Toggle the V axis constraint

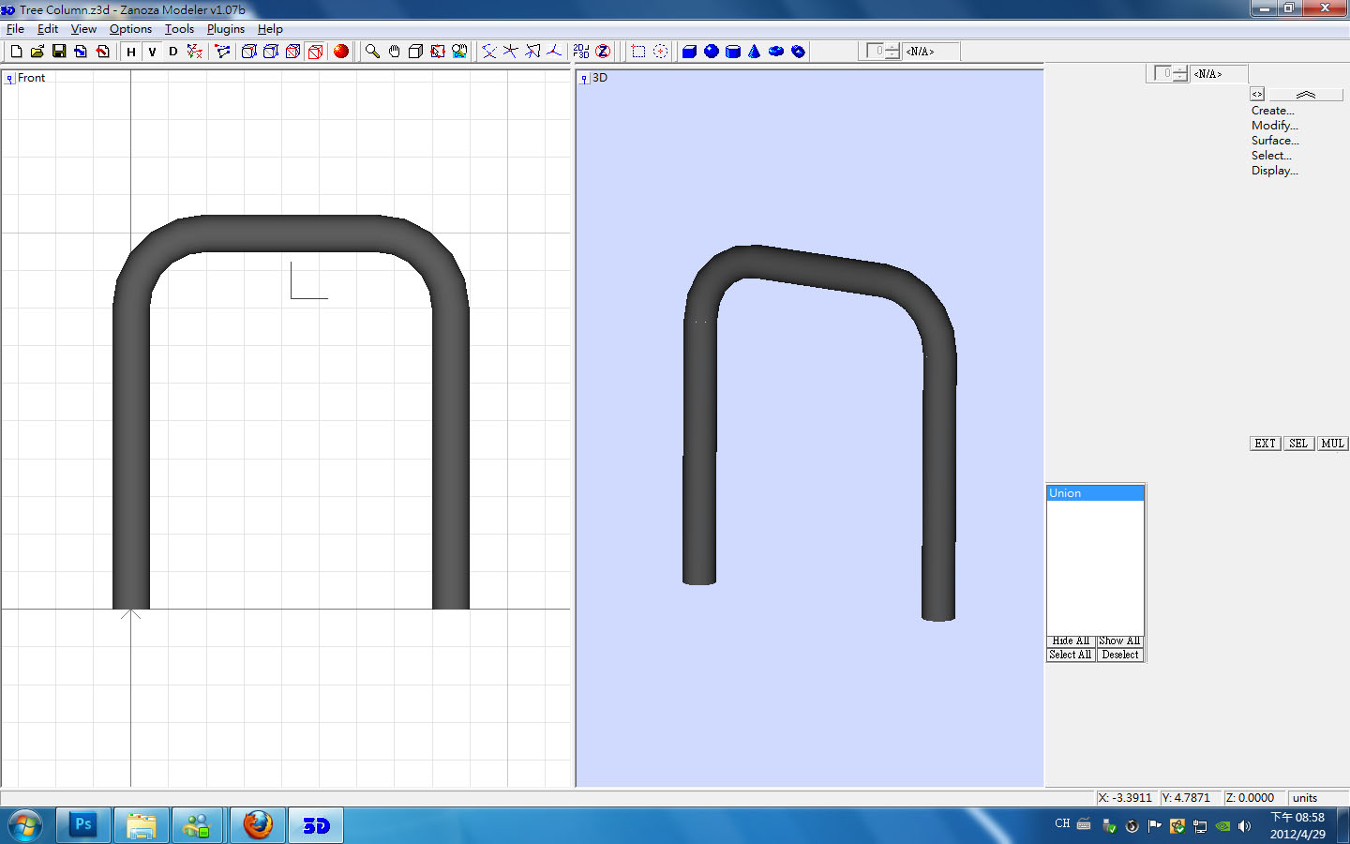152,52
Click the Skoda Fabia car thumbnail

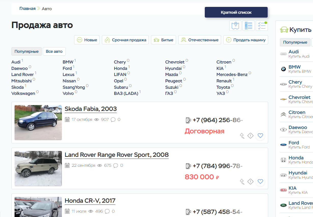[x=38, y=123]
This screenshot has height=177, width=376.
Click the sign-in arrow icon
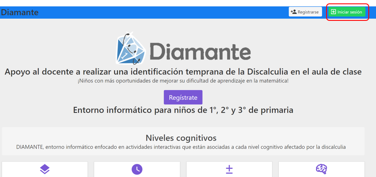(333, 12)

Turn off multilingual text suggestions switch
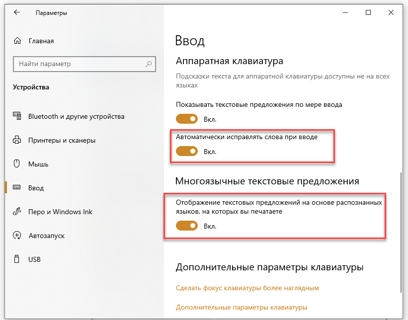(x=187, y=226)
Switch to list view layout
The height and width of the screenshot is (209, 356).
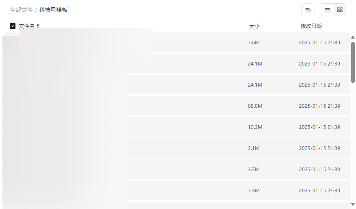tap(327, 10)
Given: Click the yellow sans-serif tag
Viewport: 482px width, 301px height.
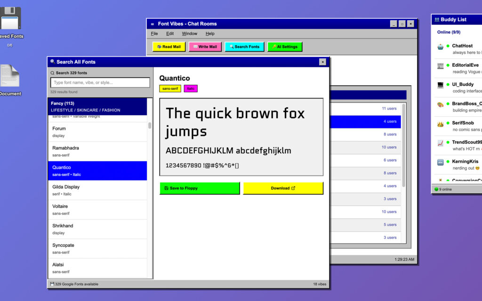Looking at the screenshot, I should [x=170, y=88].
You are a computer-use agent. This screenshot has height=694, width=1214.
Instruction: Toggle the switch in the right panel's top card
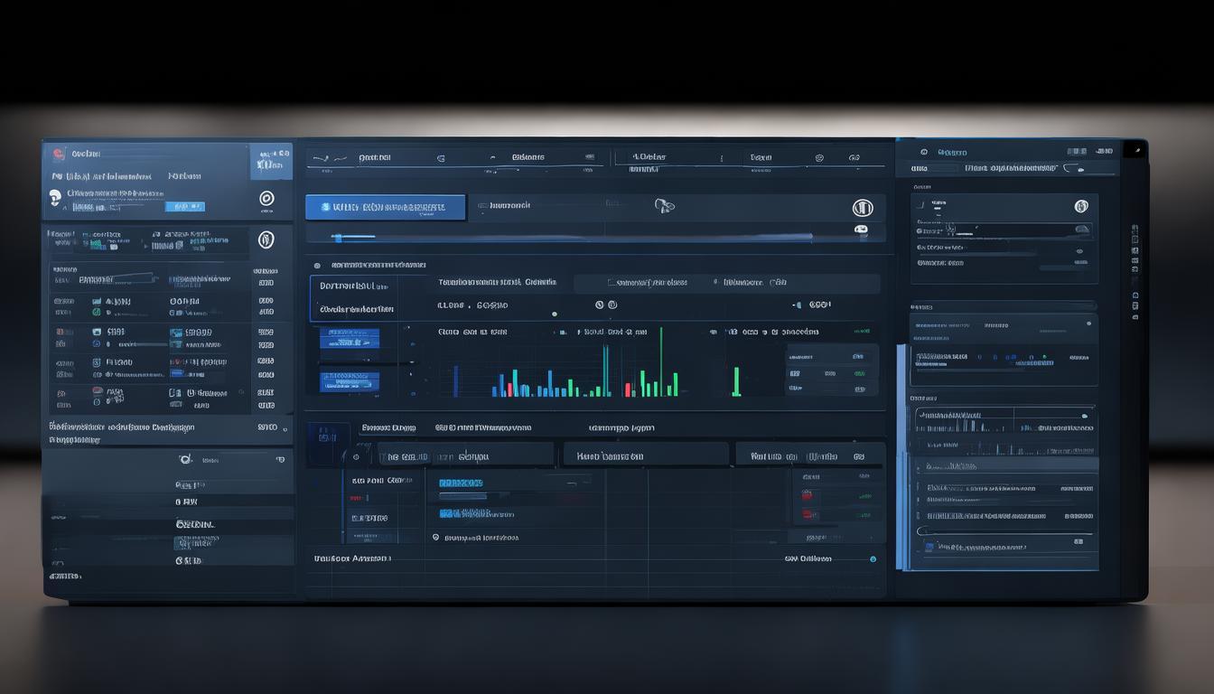1079,229
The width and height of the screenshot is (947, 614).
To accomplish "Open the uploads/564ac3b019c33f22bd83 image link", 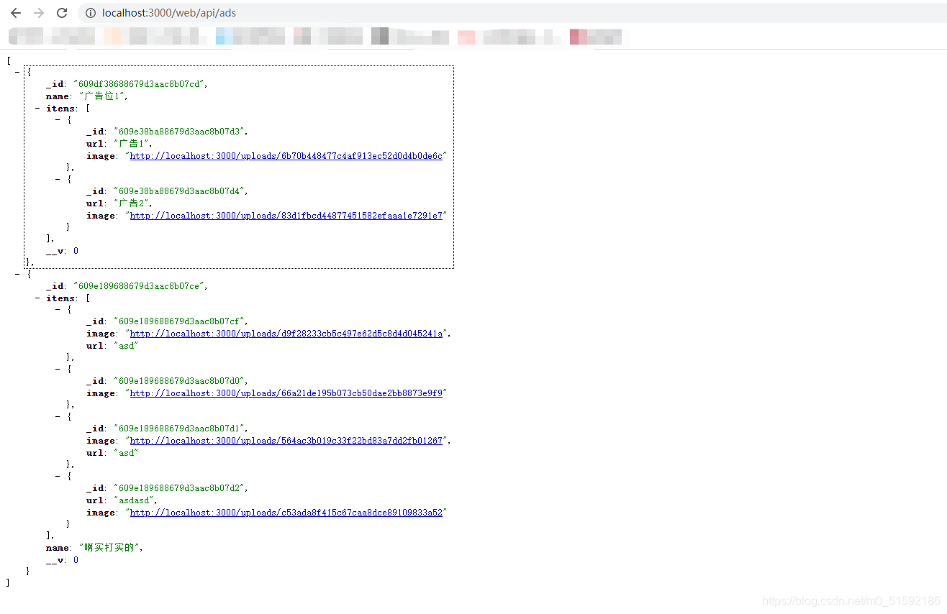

.....

Which lines hold the word "This"? Copy each of them from the records.

This screenshot has height=177, width=376.
You are a computer-use agent. This screenshot has height=694, width=1214.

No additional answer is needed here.